5. Numerical experiments

We now report the results of several experiments measuring the performance of our deterministic and random sampling algorithms compared to some competitive baselines such as the static heavy-light thresholding method in Algorithm 1. Implementations of our algorithms and code to reproduce results are available.111https://github.com/raunakkmr/Retrieving-top-weighted-triangles-in-graphs

We find that edge sampling works much better than wedge sampling for our random sampling algorithms but that our deterministic heavy light algorithm is even faster across a wide range of datasets, outperforming the baselines by orders of magnitude in terms of running time.

dataset # nodes # edges edge weight
4-5 mean max
tags-stack-overflow 50K 4.2M 13 469
threads-stack-overflow 2.3M 21M 1.1 546
Wikipedia-clickstream 4.4M 23M 347 817M
Ethereum 38M 103M 2.8 1.9M
AMiner 93M 324M 1.3 13K
reddit-reply 8.4M 435M 1.5 165K
MAG 173M 545M 1.7 38K
Spotify 3.6M 1.9B 8.6 2.8M
Table 1. Summary statistics of datasets.

5.1. Data

We used a number of datasets in order to test the performance our algorithms. The datasets can be found at http://www.cs.cornell.edu/~arb/data/index.html. Table 1 lists summary statistics of the datasets and we describe them briefly below.
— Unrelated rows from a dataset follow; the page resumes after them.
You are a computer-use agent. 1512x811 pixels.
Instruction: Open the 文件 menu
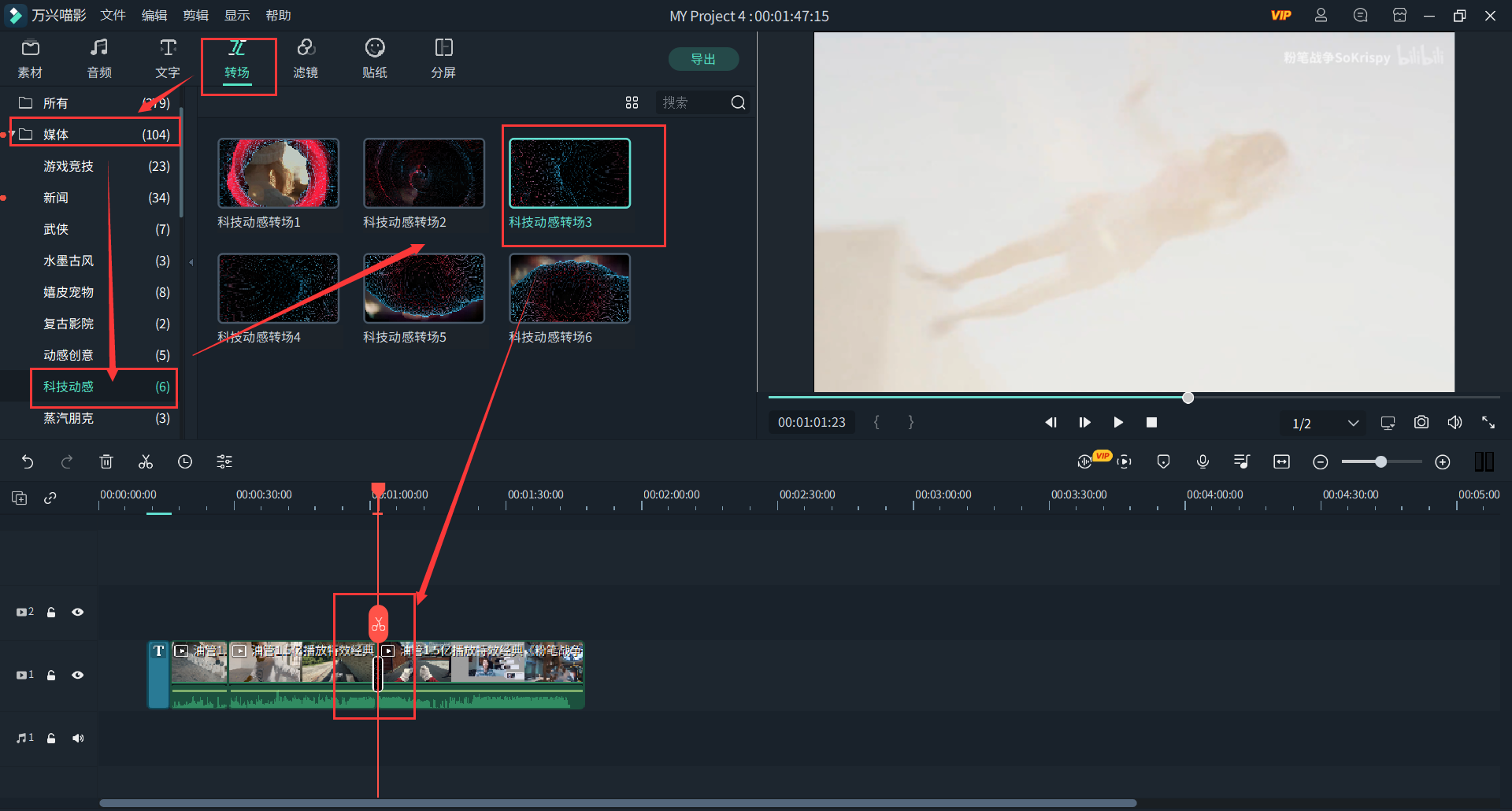pyautogui.click(x=113, y=15)
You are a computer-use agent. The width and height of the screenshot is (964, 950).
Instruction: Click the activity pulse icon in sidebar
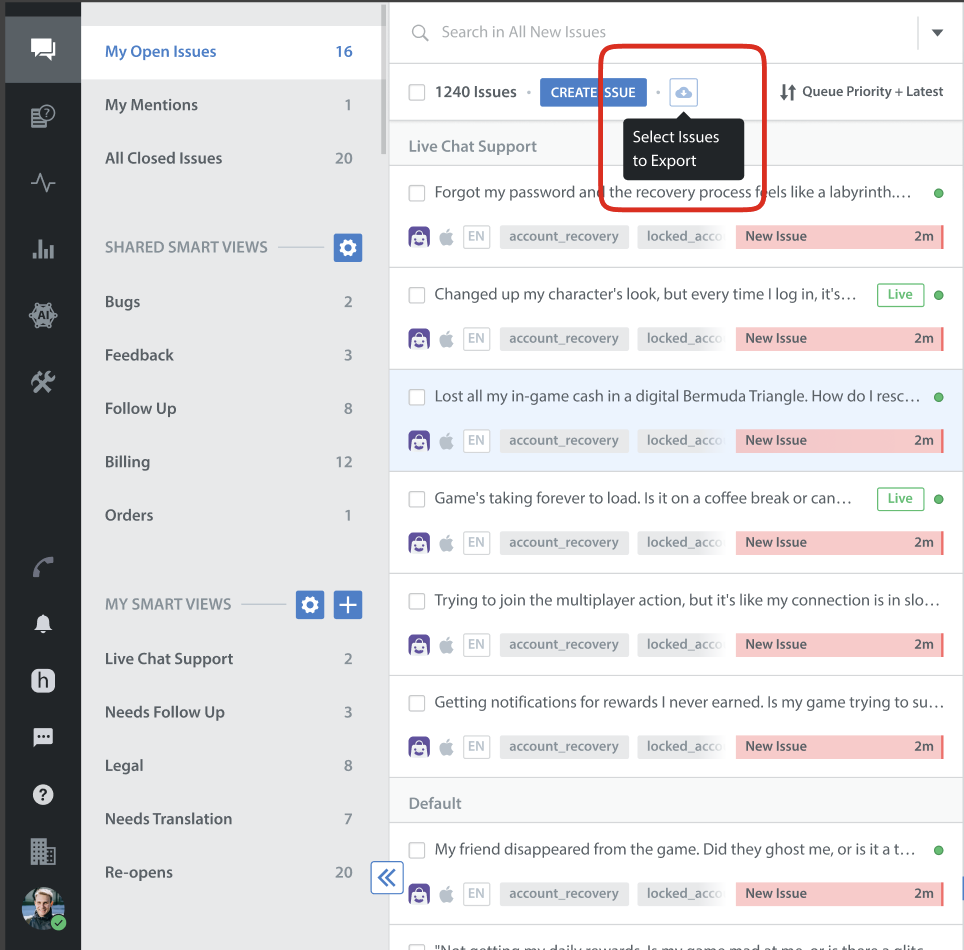point(42,183)
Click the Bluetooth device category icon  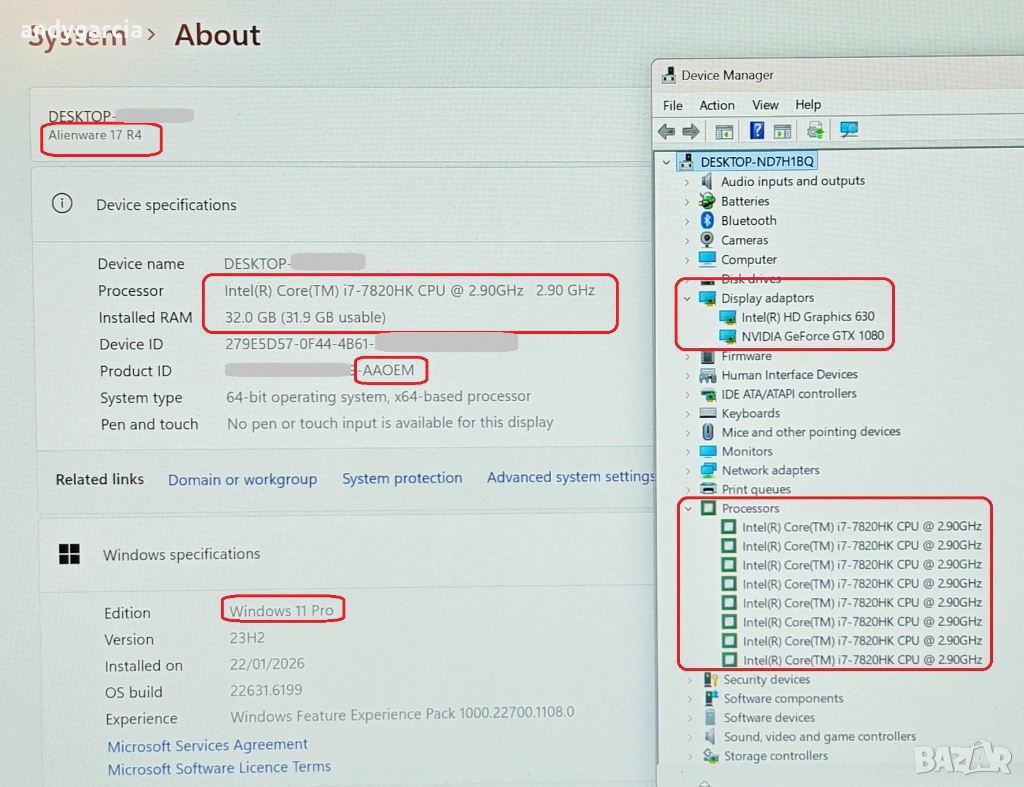(x=708, y=221)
tags-stack-overflow (Benson et al., 2018).  On Stack Overflow, users ask, answer, and discuss computer programming questions, and users annotate questions with 1–5 tags. The nodes in this graph correspond to tags, are the weight between two nodes is the number of questions jointly annotated by the two tags.

threads-stack-overflow (Benson et al., 2018).  This graph is constructed from a dataset of user co-participation on Stack Overflow question threads that last at most 24 hours. Nodes correspond to users and the weight of an edge is the number of times that two users appeared in one of these short question threads.
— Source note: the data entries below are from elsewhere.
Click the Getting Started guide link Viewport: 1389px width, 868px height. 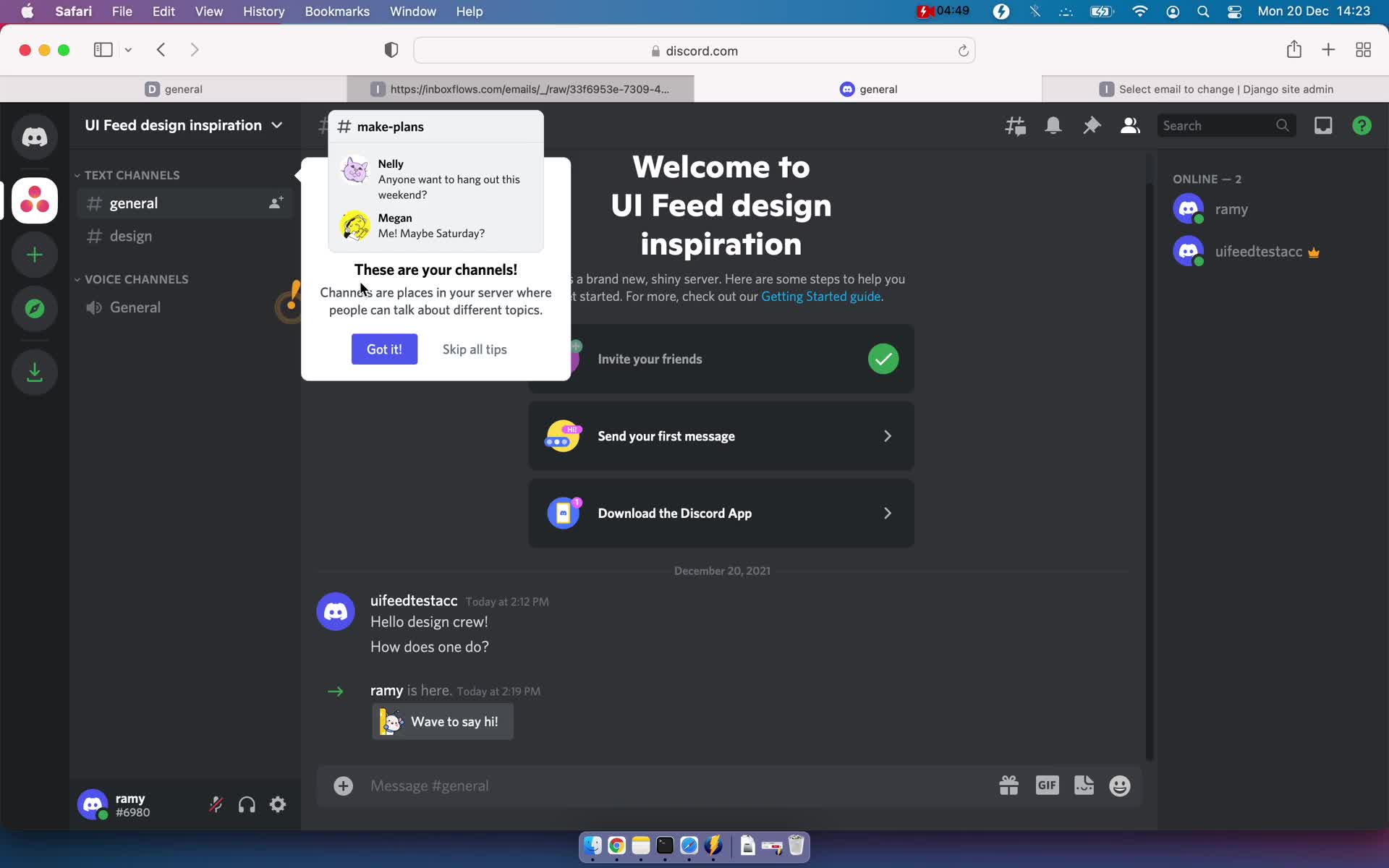pos(819,296)
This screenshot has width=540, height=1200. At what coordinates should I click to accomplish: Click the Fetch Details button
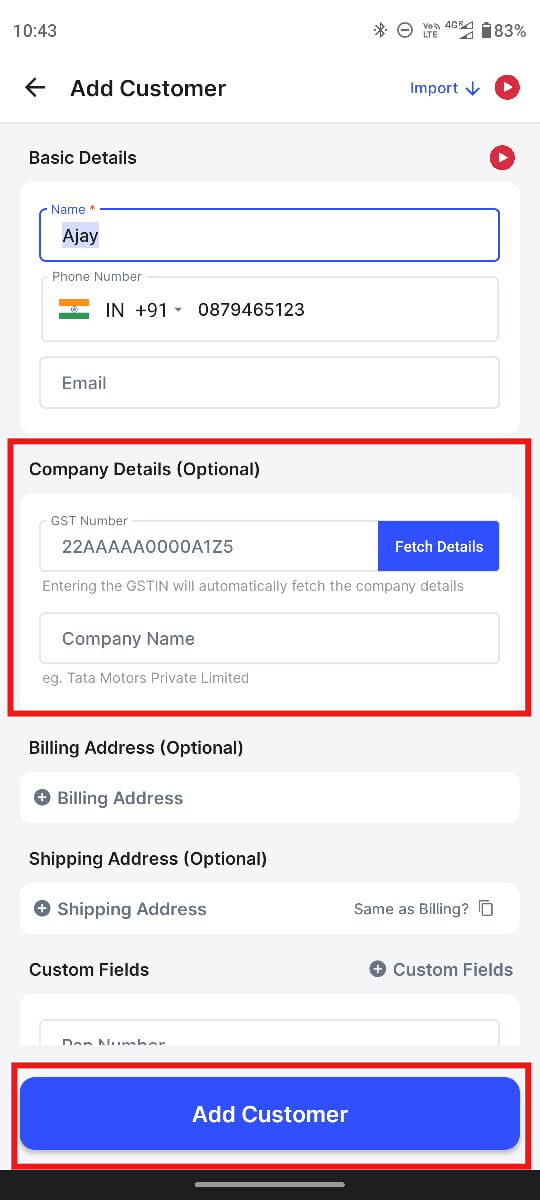pos(438,546)
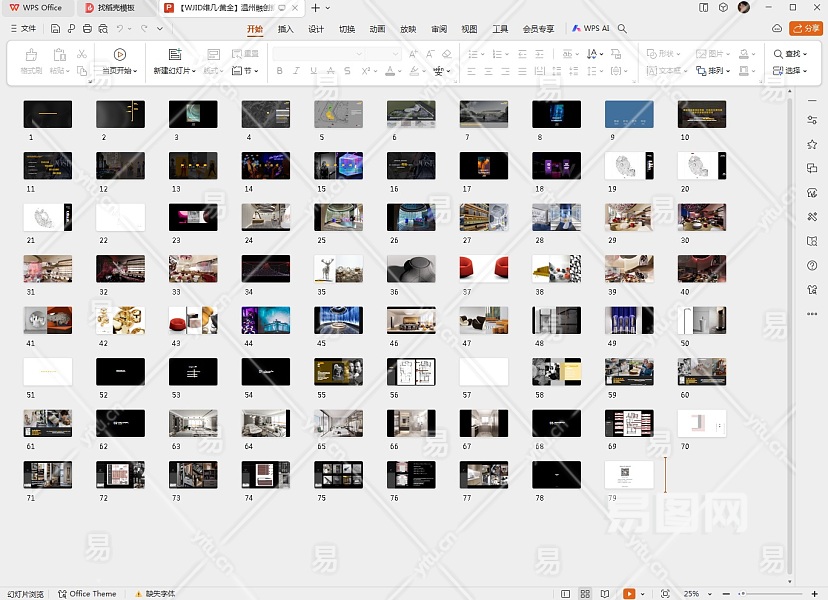Switch to reading view icon in status bar

[605, 594]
Wikipedia-clickstream (Wulczyn and Taraborelli, 2017).  This graph is derived from Wikipedia clickstream data from request logs in January, 2017 that capture how users transition between articles (only transitions appearing at least 11 times were recorded). The nodes of the graph correspond to Wikipedia articles and the weight between two nodes is the number of times users transitioned between the two pages.

Ethereum.  Ethereum is a blockchain-based computing platform for decentralized applications. Transactions are used to update state in the Ethereum network, and each transaction has a sender and a receiver address. We create a graph where the nodes are addresses and the weight between two nodes is the number of transactions between the two addresses, using all transactions on the platform up to August 17, 2018, as provided by blockchair.com.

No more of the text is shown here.